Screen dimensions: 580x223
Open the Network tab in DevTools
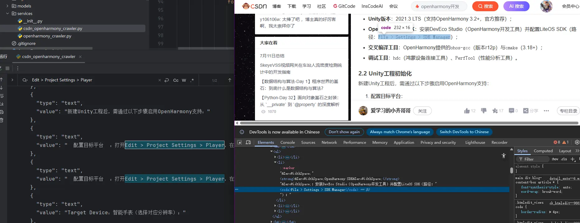(329, 142)
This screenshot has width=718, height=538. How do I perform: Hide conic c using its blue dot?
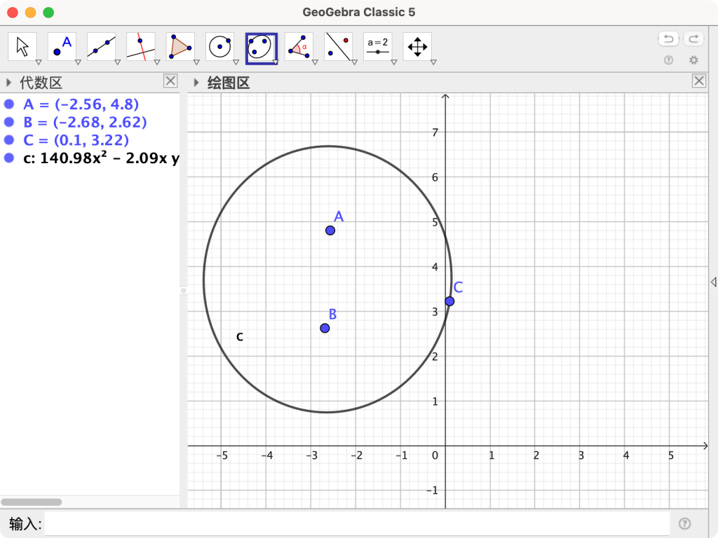point(7,159)
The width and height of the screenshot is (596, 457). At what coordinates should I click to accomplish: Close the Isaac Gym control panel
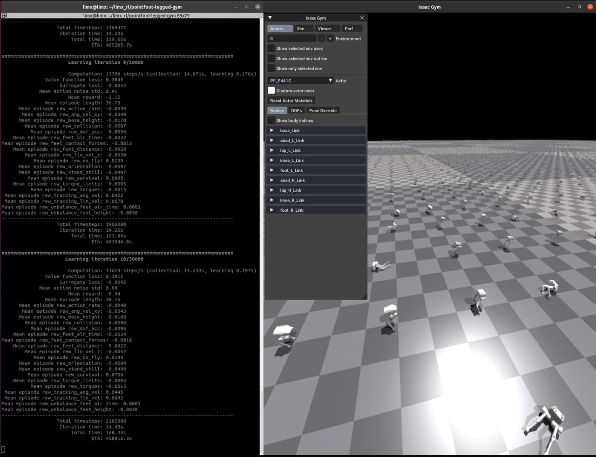click(x=362, y=18)
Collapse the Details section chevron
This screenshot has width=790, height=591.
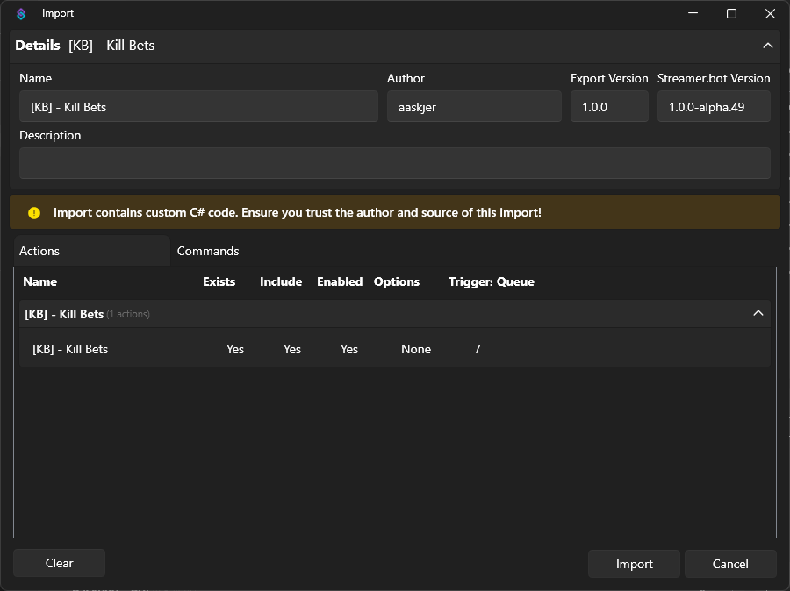pyautogui.click(x=767, y=46)
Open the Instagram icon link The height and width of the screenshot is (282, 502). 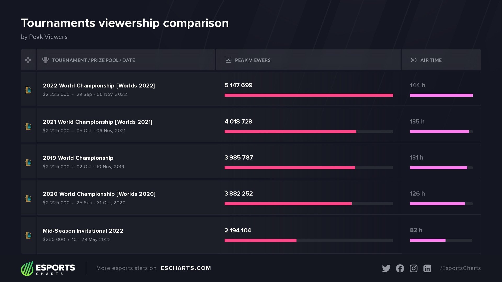pyautogui.click(x=413, y=268)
^^^^
## GIVEN EXERCISE
Can you write out the data again, starting from its first line and stopping after the line that contains "pyautogui.click(x=767, y=46)", with the requests included, every answer coordinate raised by 51, and the pictures left out?

## TASK SOLUTION
Screen dimensions: 580x223
Open the Network tab in DevTools
(380, 193)
This screenshot has width=718, height=538. How do I perform: Hide conic c using its blue dot?
point(58,210)
The width and height of the screenshot is (596, 457). At what coordinates should I click to accomplish: Close the Isaac Gym control panel
click(x=413, y=69)
Collapse the Details section chevron
This screenshot has width=790, height=591.
pyautogui.click(x=818, y=97)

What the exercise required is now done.